_YOUR ASSIGNMENT:_ Each entry below must be repeated exactly. Leave the pictures out of it.

(Stored entries)

═══

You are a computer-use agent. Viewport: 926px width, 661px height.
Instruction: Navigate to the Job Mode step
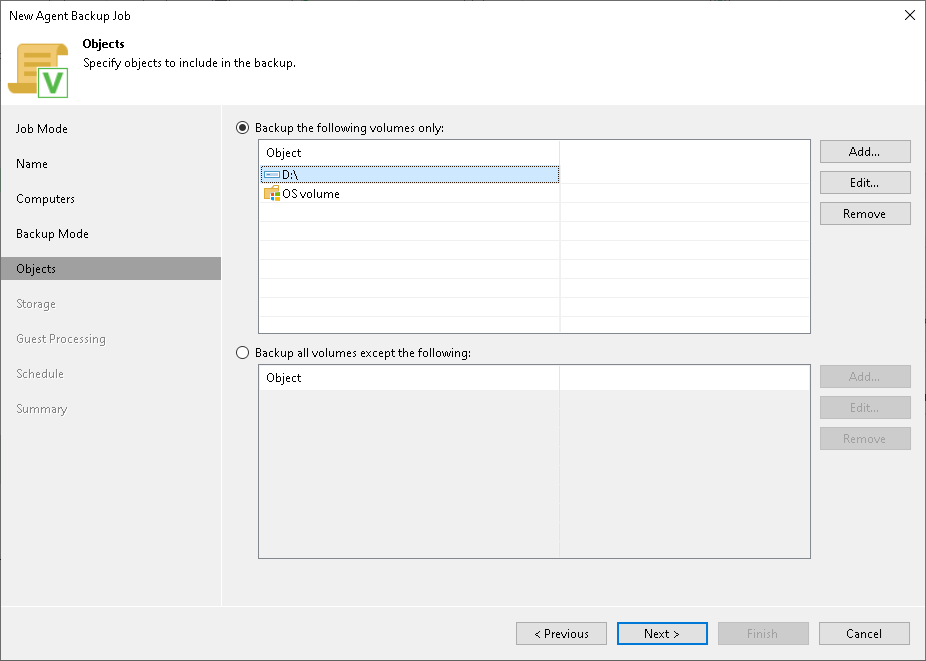click(44, 128)
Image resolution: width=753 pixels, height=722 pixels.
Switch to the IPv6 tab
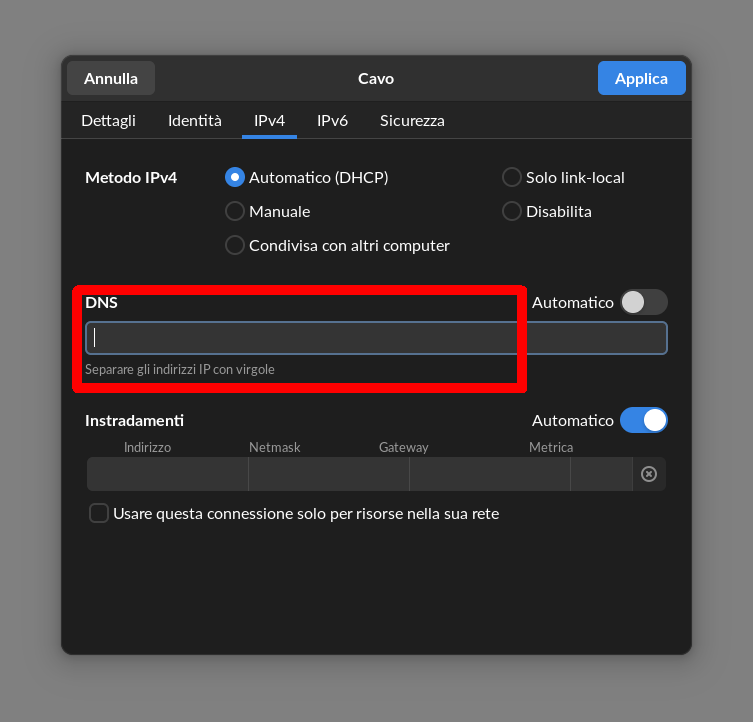click(x=332, y=120)
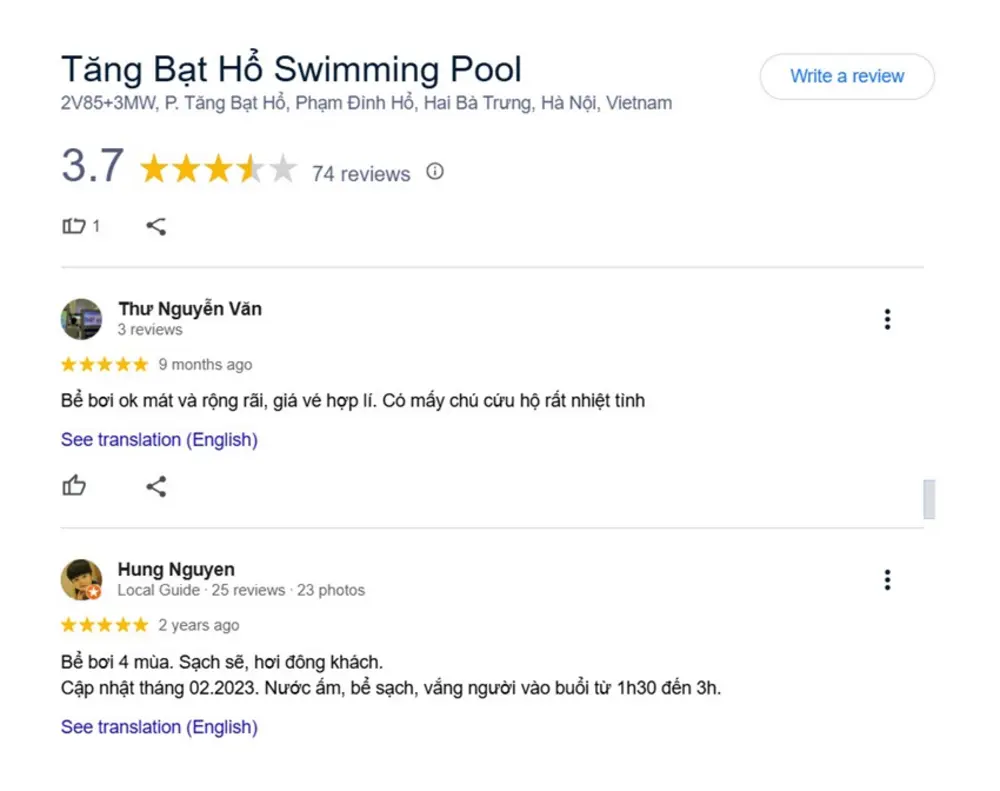The height and width of the screenshot is (791, 1000).
Task: Click the reviews scrollbar thumb
Action: (x=928, y=499)
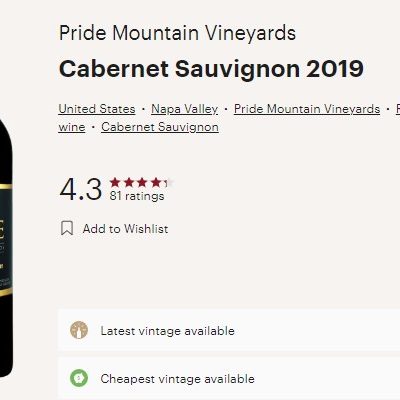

═══

_SOLUTION:_
You are a computer-use agent. Viewport: 926px width, 661px height.
Instruction: Navigate to the Job Mode step
click(44, 128)
Image resolution: width=753 pixels, height=722 pixels.
Switch to the IPv6 tab
click(x=332, y=120)
The height and width of the screenshot is (791, 1000).
Task: Click the reviews scrollbar thumb
Action: (x=928, y=499)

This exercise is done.